Ancient art is the representation of stunning impressions and views of predecessors on art. The shape of it displays also the artistic talents of ancient artists, sculptors and other creative people of the epoch. Greek and Roman art is the theme for discussion in the paper. These kinds of art introduce a viewer or an observer into the domain of what was closer to Greeks and Romans in their evaluation of beauty and grace in a man and nature. The unique manner of the antique art characterizes the epoch and the rise of the Greek and Roman civilizations in the Mediterranean region. In this respect most features of this kind of art are considered with the historical development, social, political, and cultural events and, what is more, it is concerned with mythology. Mythological nature of Roman art encourages higher traits of character in most eminent people and shows the struggle or suffering of mythological heroes. The features of gods are included in the conceptual part of the art. The gorgeous theme is frequently interrupted with images of particular events and people. All in all, the details of Roman art are at a core of the discussion provided in the paper. In this respect the organization represents several sections that evaluate peculiar features of Roman art. The art, as it is, is the mirror of how people imagined the reality and how they adored it by the time prospects and the development of society.
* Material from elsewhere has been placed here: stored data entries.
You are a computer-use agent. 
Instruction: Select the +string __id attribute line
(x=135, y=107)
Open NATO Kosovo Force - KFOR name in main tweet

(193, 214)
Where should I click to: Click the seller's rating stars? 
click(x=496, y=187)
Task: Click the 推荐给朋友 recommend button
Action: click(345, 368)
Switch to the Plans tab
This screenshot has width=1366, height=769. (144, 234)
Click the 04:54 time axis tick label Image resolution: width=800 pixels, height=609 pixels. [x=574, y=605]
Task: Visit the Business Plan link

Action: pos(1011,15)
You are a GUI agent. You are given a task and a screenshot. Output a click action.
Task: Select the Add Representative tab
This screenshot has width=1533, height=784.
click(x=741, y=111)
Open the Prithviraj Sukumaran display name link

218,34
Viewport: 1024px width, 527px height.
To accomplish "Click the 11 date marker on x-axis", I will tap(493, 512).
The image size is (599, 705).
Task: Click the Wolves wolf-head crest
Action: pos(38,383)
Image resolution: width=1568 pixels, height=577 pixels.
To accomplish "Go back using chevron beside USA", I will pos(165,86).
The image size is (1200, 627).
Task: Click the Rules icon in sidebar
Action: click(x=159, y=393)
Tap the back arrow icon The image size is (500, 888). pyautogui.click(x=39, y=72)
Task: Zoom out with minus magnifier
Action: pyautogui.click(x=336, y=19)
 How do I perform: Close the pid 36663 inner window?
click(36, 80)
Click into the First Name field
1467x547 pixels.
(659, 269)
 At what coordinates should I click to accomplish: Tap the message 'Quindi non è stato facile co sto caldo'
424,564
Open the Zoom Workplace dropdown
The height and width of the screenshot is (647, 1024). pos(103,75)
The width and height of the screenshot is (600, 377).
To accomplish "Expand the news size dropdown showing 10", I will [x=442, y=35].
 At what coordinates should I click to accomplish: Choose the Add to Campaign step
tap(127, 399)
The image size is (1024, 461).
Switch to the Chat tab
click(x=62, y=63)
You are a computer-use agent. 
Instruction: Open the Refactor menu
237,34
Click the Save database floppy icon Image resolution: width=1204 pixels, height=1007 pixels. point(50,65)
First of all, it is vital to determine the schedule of the paper. The thing is that it is compiled out of three epochs or stages of art, namely: the Etruscan Art, The Archaic Greek Art, and Roman Art. Each of them represents a scope of sequential inheritance of forms and features which were signified in a new implementation by the next era in art. Notwithstanding, the Etruscan Art was primordially vital for the Roman civilization, as the source of impression and magnificence. In fact, having time limits of 1000-200 B.C. Etruscan succeeded in cultural, social, and political development (Ramage and Ramage 29). Etruscans were the forerunners who were apt at making their indigenous material culturally shaped with the originality and brilliance of execution. This period of art has much evidence. Most of them describe the works of ancient painters and sculptors. This particular implementation of artistic thought was successfully loaned by the representatives of Roman art. In this respect appears the truth that nothing which was in the past is forgotten in present. Romans in their barbaric manner for expansion were talented in this point of view. The example of the vase (see above) in Etruscan execution is made from clay, painted in terms of conquering theme, and incrusted with marble and bronze.
From the time of Romulus until the era of the Roman Empire the Roman Art gained also peculiarities of Greek Archaic Art. Thereupon, the conquering policy of Roman Empire presupposed also borrowing of all artistic techniques and methods which are relevant to Roman preferences. Greek masters of art in painting, sculpture, and architecture and their works were of great concernment for Romans. In fact, the Roman Art in most points is closer to Greek Art than to Etruscan: “Accordingly much of what we know of Greek art comes from Roman interest and through Roman interpretations” (Griffiths 33). The ideals of masculinity were similar in Greek and Roman art. Hence, the motivation to describe the military subjects or the episodes in wars was at a core of the art. Thus, the motives of war and divine support in such actions were apparent in both Greek and Roman Art. In fact, for ancient Greece art was a means for visual communication (Osborne 12). It could then influence the oral or written communication. Greeks were interested in the beauty of their cities. The architecture of Ancient Greece was illuminated with sculptures and paintings. This is why the tripartite alliance of three kinds of art characterizes Greek Art. The theme of masculinity then made additional impacts on the Roman Art. The example shown above is the scene from Greek Spartan warriors. It estimates particularly the tone and the motives of Greek Archaic Art.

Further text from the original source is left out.